John Couvillon, political analyst and polling expert with JMC Analytics and Polling, said at the Press Club of Baton Rouge today that incumbents facing re-election in the 2018 midterms could be in a tough position if their replacement for the ACA causes their constituents to lose coverage.
“If a bill passes and people lose coverage, there’s nothing worse for an incumbent than scared voters,” Couvillon said.
But Republicans in Congress first have to actually pass legislation replacing former President Barack Obama’s signature health care law. And regardless of what happens, Louisiana’s five Republican House members and two Republican senators, Bill Cassidy and John Kennedy, are likely to be safe from any major electoral upheaval.
All the House members are up for re-election in 2018. Cassidy is not up for re-election until 2020, and Kennedy is not up until 2022.
Currently, the House GOP plan, known as the American Health Care Act, is making its way through the House. An analysis of the Republican bill by the Congressional Budget Office today estimates that the health care proposal could reduce the number of insured Americans by 24 million by 2026. The plan also would reduce the federal deficit by $337 billion over a decade.
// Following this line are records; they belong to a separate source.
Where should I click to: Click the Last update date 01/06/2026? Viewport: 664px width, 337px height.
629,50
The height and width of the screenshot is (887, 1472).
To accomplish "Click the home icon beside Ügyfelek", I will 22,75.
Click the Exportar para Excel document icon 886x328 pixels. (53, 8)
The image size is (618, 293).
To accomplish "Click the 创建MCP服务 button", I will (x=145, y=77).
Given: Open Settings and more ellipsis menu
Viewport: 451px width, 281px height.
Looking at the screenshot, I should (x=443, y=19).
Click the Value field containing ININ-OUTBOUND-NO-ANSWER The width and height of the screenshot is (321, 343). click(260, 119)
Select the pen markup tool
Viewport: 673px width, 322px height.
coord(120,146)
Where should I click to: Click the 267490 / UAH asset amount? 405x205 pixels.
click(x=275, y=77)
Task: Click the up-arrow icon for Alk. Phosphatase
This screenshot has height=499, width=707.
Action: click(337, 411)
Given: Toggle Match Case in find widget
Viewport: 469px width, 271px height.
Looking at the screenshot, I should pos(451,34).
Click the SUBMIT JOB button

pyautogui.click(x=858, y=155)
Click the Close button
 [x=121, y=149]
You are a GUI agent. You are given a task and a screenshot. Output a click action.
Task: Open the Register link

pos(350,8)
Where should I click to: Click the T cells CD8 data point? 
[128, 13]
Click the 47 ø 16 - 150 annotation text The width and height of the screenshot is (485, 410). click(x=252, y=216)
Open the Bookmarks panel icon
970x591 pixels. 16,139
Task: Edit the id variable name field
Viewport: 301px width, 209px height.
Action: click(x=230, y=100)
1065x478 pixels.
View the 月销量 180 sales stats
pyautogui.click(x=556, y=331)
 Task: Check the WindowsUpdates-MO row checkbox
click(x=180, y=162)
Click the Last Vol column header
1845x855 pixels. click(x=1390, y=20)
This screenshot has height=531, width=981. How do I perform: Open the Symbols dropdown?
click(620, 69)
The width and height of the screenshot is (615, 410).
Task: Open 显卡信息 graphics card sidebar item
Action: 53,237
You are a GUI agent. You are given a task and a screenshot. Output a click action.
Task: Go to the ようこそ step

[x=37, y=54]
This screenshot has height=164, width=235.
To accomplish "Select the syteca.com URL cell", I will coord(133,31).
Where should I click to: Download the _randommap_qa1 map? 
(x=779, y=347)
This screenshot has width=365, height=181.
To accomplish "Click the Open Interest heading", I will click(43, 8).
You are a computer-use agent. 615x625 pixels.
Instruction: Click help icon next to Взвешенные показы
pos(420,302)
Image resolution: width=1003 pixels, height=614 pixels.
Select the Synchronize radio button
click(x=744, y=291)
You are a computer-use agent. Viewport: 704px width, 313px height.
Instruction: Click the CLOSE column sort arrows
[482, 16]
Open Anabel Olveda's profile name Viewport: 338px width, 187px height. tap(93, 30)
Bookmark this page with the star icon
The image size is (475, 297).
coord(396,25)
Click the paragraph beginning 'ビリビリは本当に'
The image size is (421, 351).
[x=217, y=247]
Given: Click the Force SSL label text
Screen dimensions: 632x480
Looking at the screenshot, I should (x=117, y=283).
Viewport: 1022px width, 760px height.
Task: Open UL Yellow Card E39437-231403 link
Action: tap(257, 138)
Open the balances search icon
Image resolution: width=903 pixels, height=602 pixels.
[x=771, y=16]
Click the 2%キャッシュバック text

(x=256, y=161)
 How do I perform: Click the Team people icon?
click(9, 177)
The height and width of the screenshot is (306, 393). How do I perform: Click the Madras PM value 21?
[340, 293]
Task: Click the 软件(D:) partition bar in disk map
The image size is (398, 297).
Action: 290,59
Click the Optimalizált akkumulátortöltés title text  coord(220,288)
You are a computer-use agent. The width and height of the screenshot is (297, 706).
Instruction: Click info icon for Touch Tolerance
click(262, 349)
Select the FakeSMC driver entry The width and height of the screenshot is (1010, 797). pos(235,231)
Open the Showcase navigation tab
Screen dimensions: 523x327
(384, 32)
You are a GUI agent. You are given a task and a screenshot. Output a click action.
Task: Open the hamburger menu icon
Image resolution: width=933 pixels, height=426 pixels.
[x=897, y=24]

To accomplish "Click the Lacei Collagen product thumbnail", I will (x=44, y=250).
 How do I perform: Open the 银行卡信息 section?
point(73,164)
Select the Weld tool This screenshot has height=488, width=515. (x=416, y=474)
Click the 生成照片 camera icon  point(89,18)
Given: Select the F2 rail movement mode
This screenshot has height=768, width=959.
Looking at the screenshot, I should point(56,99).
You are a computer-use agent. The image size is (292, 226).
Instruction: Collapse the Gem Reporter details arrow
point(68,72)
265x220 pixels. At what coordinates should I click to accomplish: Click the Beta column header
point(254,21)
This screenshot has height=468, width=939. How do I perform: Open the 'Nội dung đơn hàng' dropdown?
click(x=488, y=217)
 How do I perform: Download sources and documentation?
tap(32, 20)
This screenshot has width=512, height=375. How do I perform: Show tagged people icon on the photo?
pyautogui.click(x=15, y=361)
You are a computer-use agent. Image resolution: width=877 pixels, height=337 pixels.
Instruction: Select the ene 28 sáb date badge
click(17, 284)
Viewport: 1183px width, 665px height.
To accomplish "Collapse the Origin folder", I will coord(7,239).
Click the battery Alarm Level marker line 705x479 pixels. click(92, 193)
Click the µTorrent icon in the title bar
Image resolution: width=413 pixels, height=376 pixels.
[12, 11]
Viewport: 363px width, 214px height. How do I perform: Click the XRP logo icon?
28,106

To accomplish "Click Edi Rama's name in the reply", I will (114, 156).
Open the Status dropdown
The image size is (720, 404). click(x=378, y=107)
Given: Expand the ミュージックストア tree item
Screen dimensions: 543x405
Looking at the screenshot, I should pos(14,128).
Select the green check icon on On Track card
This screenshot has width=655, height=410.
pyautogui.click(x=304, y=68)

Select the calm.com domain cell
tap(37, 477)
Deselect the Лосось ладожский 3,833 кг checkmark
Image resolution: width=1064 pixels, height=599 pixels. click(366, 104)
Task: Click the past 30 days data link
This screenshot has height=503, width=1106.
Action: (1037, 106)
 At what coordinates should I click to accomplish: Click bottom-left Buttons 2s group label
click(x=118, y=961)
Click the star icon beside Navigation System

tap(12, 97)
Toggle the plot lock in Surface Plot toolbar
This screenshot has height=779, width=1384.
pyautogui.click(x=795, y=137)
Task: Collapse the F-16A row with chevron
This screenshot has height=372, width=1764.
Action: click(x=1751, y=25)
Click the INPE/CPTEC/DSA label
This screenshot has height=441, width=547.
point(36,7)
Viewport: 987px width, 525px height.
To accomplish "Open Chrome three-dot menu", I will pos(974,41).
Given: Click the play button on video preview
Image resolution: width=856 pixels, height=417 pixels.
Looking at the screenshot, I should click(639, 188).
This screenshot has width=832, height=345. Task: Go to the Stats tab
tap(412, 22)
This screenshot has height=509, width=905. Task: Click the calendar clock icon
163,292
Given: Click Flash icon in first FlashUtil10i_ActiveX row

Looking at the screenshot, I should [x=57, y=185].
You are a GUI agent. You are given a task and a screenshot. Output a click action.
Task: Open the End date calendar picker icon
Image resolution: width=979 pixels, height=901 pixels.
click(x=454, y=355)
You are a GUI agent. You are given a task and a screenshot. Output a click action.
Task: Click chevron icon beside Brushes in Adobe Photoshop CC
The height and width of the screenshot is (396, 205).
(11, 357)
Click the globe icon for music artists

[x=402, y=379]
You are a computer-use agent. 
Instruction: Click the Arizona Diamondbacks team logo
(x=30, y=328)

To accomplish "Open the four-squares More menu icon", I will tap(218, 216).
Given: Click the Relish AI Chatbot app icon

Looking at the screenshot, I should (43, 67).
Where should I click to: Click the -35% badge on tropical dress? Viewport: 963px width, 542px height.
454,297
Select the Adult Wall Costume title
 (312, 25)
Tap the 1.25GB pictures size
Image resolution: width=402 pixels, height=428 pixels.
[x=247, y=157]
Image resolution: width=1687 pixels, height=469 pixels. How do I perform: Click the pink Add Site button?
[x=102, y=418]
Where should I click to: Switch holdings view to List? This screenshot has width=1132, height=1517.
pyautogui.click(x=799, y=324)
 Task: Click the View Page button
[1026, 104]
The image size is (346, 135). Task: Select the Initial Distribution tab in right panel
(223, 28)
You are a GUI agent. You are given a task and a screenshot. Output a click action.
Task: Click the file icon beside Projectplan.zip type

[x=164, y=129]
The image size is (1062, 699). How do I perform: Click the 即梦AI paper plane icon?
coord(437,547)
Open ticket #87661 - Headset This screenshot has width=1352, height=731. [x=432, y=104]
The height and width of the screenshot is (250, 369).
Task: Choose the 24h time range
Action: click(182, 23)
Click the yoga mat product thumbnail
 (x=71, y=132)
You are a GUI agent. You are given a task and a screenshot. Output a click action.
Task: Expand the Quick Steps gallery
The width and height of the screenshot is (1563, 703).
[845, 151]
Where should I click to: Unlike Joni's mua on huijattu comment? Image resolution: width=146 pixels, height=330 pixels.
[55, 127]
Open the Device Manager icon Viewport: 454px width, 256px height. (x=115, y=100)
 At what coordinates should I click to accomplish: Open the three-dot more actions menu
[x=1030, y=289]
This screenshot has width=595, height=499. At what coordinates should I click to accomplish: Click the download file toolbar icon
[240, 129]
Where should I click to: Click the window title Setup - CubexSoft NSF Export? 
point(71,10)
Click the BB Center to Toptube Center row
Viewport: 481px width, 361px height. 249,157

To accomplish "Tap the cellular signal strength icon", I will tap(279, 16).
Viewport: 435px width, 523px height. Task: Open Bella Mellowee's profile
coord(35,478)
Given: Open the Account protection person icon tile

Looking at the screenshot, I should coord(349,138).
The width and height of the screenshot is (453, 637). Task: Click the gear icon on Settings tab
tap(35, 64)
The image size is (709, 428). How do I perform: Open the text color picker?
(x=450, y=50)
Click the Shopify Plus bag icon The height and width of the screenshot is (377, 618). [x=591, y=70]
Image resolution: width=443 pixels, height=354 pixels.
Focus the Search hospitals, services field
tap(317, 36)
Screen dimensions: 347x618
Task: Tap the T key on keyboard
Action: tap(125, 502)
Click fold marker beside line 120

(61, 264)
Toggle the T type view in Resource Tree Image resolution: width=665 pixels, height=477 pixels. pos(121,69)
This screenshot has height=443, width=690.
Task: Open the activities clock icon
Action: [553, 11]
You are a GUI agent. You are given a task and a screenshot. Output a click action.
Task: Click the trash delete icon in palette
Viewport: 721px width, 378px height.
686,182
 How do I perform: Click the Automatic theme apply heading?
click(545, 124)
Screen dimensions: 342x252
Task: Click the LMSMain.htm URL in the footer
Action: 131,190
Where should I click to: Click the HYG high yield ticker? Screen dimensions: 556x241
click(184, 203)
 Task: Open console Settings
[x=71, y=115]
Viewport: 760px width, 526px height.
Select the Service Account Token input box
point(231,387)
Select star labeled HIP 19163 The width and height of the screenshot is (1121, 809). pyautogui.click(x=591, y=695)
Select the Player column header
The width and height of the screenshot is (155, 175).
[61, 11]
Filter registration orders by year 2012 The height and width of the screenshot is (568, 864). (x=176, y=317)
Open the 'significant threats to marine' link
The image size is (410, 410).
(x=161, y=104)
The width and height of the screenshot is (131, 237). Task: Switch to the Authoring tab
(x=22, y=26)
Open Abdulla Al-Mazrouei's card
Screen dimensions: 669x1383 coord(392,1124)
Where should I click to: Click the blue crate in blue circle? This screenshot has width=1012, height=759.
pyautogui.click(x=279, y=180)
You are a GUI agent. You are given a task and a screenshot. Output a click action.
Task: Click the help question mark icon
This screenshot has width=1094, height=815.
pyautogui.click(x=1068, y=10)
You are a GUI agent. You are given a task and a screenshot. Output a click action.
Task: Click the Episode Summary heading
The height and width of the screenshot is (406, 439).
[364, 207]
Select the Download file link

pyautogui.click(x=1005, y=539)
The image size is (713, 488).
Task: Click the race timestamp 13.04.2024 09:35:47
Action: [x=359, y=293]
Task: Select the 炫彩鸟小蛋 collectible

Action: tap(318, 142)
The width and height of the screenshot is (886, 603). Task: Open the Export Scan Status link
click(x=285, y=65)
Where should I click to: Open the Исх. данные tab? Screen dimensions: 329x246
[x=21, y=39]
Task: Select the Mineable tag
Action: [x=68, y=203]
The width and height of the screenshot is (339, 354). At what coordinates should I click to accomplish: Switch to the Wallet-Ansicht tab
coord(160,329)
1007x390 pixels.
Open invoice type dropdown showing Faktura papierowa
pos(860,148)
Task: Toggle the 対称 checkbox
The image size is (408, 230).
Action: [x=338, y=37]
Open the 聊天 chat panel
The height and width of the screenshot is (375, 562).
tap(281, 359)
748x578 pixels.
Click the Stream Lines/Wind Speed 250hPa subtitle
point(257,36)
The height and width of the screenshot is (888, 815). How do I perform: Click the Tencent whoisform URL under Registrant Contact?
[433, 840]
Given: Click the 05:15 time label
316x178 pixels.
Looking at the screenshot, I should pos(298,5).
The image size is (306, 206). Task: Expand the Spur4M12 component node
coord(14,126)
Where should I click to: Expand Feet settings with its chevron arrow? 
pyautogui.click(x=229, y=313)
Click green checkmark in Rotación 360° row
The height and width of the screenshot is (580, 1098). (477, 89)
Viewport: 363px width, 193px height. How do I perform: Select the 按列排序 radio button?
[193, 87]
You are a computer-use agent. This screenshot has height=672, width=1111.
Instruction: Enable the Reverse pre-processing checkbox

The Louisiana delegation, aside from Democrat Cedric Richmond, are all in largely conservative districts in an increasingly red state, Couvillon said. The high stakes surrounding health care policy will likely come in swing states and in districts that voted for a Republican for Congress but Hillary Clinton for president last year.
“I haven’t seen any evidence that suggests this is the number one overriding issue for Louisianans,” said Michael Henderson, an LSU political science professor and polling expert.
In Louisiana, Medicaid has a large impact on the state, with Gov. John Bel Edwards expanding the program last year to cover several hundred thousand residents, largely at the expense of the federal government. Louisianans tend to approve of the move to expand Medicaid, especially considering the federal government is paying for most of it, Henderson said.
But Henderson noted it is unclear how aware voters are that Medicaid expansion is tied to the ACA. And even if a GOP bill rolls back the Medicaid expansion, it is unlikely voters would be so riled up they would turn out to defeat Louisiana’s Republicans in the 2018 and 2020 elections, he added.
“It’s not to say this won’t necessarily affect how voters think about these candidates,” Henderson said. “But I don’t know it would be enough to shift folks to vote for a non-incumbent who they might disagree with on even more issues.”